理屈ではそうですが、大切なデータを簡単に消去できるわけではありません。
だからこそ、多くの人がこの問題に頭を悩ませるのです。
ストレージ対策として、まず大容量のデバイスを選ぶことが基本となりますが、それでも容量が逼迫してきた際に検討するのが、オンラインストレージかNAS(ネットワーク接続ストレージ)でしょう。
私の現在の運用はオンラインストレージがメインです。
主にDropboxを利用しており、職場契約のプランで最大15TBまで利用可能ですが、最近この容量が限界に近づいてきました。
容量をアップグレードすることも可能ですが、今後どこまでデータが増えるか予測が難しく、その分だけ維持コストも青天井で上がってしまいます。
このままではキリがありません。
そこで、次に検討するのがNASです。
特に最近は、UGREENなどから高品質でありながら低価格なNASが発売され、個人での導入が現実的な選択肢となってきました。

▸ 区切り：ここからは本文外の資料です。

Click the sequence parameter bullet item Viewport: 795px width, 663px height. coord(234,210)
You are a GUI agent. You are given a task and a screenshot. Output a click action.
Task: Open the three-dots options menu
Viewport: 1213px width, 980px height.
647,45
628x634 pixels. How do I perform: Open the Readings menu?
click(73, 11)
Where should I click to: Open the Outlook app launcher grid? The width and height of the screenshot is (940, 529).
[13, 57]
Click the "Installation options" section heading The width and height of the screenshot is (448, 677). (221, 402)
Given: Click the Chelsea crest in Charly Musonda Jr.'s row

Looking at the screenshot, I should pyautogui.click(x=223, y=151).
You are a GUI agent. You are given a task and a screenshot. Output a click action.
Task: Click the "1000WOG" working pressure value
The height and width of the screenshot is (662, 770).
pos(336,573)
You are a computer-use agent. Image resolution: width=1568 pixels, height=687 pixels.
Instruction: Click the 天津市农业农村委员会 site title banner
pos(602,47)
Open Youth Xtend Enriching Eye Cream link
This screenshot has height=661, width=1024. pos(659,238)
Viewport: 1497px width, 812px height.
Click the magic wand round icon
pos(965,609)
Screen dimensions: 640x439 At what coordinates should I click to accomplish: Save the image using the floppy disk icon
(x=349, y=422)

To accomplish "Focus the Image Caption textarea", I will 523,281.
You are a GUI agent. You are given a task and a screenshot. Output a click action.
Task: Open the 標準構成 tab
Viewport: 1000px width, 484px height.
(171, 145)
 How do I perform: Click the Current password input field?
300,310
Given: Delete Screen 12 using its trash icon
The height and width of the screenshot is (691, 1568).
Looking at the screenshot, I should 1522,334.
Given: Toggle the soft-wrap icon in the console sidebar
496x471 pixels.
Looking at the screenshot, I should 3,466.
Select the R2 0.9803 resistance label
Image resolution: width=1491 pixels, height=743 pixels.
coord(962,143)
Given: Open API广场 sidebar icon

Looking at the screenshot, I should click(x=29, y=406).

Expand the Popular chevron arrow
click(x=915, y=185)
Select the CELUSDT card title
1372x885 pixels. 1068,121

しかし、NASの導入に関して、いくつか懸念している点があります。
まず、データ転送のスピードです。
契約しているインターネット回線から考えると、最大でも1Gbpsでのデータ転送となります。
これは決して遅いスピードではありません(オンラインストレージでも、インターネット経由なら同様の速度です)が、問題はNASでよく使われるHDDの読み込み・書き込みスピードです。
Dropboxの場合、評価の高いスマートシンク機能を使うことで、実質的にローカルファイルを扱うのと同等の読み書きスピードを実現できます。
一方、NASで主流のHDDは、SSDと比較すると速度差があります。
写真や動画の保存・読み込み程度であれば、待てば済む問題かもしれません。
しかし、音楽制作のプロジェクトフォルダ全体をNASに置き、そこから作業を起動するとなると、処理がもたついてしまうのではないかと心配しています。
結局、動画制作や音楽制作のような負荷の大きい作業を行うプロジェクトファイルはローカルに置き、単なるデータ保管庫としてNASを使うという運用に落ち着く可能性が高いでしょう。
ただ、音楽制作においては、音源のサンプルデータが非常に大きな容量を占めます。
これもローカルストレージを圧迫しないようNASへ逃したいところですが、そのサンプルを使用する際の読み込み速度で、やはり遅延が発生してしまう懸念があります。
このサンプルデータの読み込み速度の悩みは、オンラインストレージでの運用でも共通して抱えている問題ではありますが・・・。
初期投資こそ大きいものの、長期間利用することを考えると、NASはオンラインストレージに比べて確実にコストパフォーマンスが高いのは魅力的です。
さて、ストレージ問題、どのように解決するのがベストなのでしょうか。引き続き検討が必要です。